Acute zonal occult outer retinopathy (AZOOR) is a rare syndrome characterized by sudden onset of photopsia, scotomas, and abnormal electrophysiological tests, predominantly affecting young women. Although its pathogenesis remains unknown, auto-reactivity to retinal components is thought to mediate tissue damage. A 42-year-old woman presented with symptoms and examination consistent with the diagnosis of AZOOR. She was treated with azathioprine for 5 years. In spite of the immunosuppressive treatment, clear progression in the visual field, autofluorescence, electrophysiological tests and optical coherence tomography was observed. Treatment with intravenous immunoglobulins (IVIg) and subcutaneous Abatacept was subsequently started with little efficacy. Hereby, we present a case of progressive AZOOR despite aggressive immunosuppression with 10-year follow up. Currently, there is no consensus regarding management of AZOOR, and the convenience of administering aggressive immunosuppression remains uncertain.
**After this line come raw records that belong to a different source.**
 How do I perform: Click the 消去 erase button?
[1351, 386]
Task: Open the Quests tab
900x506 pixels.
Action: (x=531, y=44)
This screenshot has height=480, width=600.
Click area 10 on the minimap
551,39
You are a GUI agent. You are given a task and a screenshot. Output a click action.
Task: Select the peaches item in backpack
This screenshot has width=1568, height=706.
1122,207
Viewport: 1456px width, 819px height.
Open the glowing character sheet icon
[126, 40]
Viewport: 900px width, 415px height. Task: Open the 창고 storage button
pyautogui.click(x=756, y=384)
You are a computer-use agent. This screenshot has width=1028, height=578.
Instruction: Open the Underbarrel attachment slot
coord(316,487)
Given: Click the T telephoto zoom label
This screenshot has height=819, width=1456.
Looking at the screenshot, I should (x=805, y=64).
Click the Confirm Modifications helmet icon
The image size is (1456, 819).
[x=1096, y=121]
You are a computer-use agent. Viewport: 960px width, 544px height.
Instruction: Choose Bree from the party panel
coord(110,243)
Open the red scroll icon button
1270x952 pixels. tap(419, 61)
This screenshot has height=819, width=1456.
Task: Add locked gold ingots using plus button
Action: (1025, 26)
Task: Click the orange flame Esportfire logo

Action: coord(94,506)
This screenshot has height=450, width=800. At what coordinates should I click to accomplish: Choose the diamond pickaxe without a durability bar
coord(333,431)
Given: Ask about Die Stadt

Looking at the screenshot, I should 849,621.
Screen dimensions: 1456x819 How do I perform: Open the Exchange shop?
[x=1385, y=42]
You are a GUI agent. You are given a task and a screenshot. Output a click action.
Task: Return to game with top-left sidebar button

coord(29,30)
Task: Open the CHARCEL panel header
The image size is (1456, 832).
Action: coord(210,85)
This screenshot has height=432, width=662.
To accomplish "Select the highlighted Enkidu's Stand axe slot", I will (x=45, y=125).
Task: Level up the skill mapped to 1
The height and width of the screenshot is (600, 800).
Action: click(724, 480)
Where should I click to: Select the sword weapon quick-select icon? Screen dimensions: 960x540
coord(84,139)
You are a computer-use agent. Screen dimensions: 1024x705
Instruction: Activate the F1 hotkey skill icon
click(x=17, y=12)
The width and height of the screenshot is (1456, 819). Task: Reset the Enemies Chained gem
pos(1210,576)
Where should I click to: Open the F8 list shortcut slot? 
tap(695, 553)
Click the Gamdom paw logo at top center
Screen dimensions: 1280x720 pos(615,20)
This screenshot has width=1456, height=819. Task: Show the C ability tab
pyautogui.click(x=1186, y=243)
急性区域性隐匿性外层视网膜病变(AZOOR)是一种罕见的综合征,其特征为突然出现闪光感、暗点以及异常的电生理检查结果,主要影响年轻女性。尽管其发病机制尚不清楚,但对视网膜成分的自身反应性被认为介导了组织损伤。一名42岁女性出现了与AZOOR诊断相符的症状和检查结果。她接受了硫唑嘌呤治疗5年。尽管进行了免疫抑制治疗,但仍观察到视野、自发荧光、电生理检查和光学相干断层扫描有明显进展。随后开始使用静脉注射免疫球蛋白(IVIg)和皮下注射阿巴西普治疗,但疗效甚微。在此,我们报告一例尽管进行了积极免疫抑制治疗仍进展的AZOOR病例,并进行了10年随访。目前,关于AZOOR 的治疗尚无共识,积极免疫抑制治疗的便利性仍不确定。